* [Required task] Copy the rows below verbatim, from the line containing "Open Sidekick assistant" through the line containing "Action: pyautogui.click(x=333, y=542)", including both of those lines.

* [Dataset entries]
□ □ □ □ □
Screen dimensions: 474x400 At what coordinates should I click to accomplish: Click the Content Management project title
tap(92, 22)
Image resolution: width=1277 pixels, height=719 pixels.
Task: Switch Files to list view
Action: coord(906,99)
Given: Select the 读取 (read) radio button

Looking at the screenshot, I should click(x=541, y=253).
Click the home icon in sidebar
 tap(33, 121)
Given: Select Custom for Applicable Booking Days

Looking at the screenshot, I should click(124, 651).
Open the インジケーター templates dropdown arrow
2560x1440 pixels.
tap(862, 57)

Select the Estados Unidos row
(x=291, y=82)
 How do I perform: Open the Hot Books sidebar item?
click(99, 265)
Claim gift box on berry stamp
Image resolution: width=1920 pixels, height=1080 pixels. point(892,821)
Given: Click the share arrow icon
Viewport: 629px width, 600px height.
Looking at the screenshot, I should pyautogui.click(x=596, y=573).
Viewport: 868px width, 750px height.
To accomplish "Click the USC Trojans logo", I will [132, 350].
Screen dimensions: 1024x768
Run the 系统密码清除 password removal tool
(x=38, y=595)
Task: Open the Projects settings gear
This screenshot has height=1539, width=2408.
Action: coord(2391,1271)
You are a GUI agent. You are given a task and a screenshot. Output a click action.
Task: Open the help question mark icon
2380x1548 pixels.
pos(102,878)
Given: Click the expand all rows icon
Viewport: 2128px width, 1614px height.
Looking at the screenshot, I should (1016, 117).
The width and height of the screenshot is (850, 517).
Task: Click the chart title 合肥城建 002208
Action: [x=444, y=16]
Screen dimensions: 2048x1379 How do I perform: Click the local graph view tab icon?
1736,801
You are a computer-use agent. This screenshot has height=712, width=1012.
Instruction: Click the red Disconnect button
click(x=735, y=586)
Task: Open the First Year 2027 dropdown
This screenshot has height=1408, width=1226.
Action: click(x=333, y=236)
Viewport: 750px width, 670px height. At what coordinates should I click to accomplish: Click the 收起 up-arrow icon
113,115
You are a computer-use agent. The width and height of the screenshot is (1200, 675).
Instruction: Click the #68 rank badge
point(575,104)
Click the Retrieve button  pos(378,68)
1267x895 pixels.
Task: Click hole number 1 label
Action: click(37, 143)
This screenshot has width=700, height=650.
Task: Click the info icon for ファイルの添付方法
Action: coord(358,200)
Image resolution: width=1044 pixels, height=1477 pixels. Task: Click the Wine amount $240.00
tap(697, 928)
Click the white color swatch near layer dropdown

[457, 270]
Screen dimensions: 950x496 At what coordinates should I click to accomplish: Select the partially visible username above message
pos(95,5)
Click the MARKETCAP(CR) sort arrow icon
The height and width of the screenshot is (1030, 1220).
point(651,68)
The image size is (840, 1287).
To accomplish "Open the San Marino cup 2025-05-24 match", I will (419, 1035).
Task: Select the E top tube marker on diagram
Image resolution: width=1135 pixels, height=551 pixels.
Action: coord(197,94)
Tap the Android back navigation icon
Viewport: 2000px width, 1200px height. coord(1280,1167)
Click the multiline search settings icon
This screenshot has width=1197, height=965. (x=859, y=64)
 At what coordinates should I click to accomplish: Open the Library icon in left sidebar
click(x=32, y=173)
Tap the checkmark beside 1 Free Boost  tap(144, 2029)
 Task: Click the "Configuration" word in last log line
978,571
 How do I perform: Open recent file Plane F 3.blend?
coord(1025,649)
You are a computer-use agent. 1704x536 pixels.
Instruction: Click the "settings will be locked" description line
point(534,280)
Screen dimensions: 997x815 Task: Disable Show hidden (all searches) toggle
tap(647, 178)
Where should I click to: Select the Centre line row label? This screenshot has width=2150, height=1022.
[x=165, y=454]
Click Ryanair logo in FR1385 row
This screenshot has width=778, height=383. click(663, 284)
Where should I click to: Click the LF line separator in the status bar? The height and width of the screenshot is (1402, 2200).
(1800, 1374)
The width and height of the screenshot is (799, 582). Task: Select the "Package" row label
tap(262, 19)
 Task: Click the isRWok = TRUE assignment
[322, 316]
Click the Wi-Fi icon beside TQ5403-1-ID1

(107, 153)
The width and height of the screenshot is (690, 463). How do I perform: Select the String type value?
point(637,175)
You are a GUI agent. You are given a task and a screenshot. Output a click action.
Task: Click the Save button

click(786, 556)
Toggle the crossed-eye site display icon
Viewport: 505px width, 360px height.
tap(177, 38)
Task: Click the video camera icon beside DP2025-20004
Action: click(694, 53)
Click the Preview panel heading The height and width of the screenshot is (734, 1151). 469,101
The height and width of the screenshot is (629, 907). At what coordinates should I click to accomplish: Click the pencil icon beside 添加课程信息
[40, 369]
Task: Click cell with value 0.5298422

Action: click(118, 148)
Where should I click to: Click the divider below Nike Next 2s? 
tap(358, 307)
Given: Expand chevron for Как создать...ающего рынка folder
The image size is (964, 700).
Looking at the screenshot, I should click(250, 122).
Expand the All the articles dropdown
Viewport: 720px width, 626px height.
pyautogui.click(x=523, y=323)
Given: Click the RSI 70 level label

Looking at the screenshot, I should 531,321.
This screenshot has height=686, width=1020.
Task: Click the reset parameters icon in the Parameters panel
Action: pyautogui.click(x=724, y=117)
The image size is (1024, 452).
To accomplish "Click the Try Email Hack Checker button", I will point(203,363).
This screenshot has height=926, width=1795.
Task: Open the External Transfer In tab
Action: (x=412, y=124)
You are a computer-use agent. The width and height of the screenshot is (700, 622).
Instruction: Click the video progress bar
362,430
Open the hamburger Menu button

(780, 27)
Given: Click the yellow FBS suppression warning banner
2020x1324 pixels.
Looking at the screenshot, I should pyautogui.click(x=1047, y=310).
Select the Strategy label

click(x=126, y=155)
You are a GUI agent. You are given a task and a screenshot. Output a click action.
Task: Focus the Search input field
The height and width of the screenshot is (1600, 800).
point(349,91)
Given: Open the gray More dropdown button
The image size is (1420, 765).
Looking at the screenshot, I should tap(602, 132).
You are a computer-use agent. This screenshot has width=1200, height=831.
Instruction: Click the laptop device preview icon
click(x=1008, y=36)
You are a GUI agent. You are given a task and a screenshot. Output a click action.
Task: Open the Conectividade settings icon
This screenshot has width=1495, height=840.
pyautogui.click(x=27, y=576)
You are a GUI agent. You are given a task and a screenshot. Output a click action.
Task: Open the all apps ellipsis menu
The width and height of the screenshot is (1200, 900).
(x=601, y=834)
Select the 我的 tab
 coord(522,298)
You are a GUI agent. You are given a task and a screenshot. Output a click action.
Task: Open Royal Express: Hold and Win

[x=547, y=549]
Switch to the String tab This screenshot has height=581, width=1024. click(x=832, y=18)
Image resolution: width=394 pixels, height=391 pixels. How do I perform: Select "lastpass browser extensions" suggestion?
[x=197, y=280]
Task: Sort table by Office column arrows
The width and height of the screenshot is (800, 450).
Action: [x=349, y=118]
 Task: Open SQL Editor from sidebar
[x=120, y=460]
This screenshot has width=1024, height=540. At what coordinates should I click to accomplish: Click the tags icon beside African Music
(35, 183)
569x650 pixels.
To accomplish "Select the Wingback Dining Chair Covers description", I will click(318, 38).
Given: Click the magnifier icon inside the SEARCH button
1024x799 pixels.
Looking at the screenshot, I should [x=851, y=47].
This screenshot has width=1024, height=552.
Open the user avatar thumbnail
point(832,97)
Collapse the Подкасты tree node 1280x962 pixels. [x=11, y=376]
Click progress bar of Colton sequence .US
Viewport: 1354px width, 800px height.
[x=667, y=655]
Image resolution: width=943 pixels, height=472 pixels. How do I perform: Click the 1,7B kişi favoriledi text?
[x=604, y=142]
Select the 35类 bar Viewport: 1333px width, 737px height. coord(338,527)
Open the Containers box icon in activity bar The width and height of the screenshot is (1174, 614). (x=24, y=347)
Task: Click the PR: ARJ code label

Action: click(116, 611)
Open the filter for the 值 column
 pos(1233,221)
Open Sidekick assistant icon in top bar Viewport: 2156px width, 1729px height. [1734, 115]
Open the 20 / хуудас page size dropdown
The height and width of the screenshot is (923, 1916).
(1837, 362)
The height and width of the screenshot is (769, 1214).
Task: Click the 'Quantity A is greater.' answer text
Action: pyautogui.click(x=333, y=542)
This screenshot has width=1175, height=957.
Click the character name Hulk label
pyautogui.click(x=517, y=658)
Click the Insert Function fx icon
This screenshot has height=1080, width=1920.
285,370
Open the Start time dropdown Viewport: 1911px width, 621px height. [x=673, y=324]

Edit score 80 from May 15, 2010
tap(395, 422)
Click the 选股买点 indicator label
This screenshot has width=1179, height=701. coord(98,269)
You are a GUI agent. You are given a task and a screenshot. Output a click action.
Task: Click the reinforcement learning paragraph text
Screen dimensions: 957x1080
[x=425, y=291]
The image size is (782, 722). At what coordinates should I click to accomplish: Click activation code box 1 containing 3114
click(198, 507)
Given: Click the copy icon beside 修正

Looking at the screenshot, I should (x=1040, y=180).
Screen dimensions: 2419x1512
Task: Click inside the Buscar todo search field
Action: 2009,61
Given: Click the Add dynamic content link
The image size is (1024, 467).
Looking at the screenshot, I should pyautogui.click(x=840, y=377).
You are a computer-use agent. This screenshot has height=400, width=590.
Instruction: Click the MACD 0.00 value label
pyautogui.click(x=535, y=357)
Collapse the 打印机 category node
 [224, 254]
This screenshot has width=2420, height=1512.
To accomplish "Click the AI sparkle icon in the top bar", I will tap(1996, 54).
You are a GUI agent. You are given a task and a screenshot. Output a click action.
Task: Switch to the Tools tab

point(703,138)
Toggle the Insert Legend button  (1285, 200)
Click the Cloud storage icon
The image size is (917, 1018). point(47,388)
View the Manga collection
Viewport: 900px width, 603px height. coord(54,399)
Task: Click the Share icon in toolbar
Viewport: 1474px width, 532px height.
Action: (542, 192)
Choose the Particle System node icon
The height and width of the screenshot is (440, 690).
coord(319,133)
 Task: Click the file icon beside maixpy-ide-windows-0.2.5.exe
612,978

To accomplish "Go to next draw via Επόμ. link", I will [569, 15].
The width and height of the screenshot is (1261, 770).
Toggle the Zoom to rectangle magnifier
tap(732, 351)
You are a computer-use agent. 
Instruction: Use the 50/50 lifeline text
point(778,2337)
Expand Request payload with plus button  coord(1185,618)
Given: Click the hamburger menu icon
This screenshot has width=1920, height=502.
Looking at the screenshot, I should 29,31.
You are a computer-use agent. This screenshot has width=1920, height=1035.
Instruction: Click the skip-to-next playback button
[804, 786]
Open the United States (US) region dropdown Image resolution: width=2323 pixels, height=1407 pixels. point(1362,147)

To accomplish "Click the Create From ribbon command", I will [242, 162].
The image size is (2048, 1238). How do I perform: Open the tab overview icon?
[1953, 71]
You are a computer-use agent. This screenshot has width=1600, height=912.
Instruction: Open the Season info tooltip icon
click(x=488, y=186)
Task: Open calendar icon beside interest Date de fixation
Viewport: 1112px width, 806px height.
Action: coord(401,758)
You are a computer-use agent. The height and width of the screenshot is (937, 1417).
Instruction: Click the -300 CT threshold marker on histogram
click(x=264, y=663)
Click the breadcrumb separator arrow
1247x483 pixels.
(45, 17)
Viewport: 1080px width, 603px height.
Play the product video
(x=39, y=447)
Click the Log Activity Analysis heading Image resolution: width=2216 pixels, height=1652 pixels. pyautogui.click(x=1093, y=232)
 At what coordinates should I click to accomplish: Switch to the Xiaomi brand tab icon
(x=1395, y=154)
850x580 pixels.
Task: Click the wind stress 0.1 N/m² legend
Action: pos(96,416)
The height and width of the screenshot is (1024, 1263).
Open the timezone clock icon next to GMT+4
□ □ □ □ □
* [Task solution]
Open Sidekick assistant icon in top bar Viewport: 2156px width, 1729px height. [1734, 115]
Open the 20 / хуудас page size dropdown
The height and width of the screenshot is (923, 1916).
(1837, 362)
The height and width of the screenshot is (769, 1214).
Task: Click the 'Quantity A is greater.' answer text
Action: pyautogui.click(x=333, y=542)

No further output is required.